Directions for this task: Count the lines below that contain "chevron". Give only the number.

────

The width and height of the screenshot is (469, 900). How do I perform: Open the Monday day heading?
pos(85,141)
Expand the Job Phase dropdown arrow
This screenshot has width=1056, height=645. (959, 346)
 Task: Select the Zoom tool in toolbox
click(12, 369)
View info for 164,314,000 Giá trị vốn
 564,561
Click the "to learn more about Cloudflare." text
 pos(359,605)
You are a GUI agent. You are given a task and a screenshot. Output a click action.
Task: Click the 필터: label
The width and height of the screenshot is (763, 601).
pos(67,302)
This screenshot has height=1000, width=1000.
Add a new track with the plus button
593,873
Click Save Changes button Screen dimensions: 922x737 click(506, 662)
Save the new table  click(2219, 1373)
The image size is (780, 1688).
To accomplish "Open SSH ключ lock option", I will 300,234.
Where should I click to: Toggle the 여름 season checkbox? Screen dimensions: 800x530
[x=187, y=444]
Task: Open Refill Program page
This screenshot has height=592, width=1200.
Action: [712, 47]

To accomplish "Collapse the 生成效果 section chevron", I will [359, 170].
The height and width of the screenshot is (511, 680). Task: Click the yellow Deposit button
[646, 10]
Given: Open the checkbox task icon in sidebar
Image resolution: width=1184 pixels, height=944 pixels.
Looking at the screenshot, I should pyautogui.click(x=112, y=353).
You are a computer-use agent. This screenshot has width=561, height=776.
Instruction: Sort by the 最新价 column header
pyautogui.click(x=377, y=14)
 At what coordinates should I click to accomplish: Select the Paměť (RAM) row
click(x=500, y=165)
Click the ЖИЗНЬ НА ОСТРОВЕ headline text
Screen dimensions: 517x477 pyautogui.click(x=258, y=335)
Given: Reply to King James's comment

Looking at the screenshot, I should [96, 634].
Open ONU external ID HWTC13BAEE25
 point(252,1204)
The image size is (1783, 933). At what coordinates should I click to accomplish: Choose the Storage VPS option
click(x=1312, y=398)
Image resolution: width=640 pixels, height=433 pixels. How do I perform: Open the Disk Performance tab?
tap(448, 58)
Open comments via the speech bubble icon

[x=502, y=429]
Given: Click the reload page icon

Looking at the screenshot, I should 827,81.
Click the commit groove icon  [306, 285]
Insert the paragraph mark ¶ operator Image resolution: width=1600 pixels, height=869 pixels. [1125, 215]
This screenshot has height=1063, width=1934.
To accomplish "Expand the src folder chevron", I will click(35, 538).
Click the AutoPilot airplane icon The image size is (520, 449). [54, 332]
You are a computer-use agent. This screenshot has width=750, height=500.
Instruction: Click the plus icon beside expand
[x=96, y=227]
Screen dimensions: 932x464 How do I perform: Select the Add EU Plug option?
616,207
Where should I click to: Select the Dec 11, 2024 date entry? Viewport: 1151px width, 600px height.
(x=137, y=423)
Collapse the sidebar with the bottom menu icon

────

Solution to this task: 2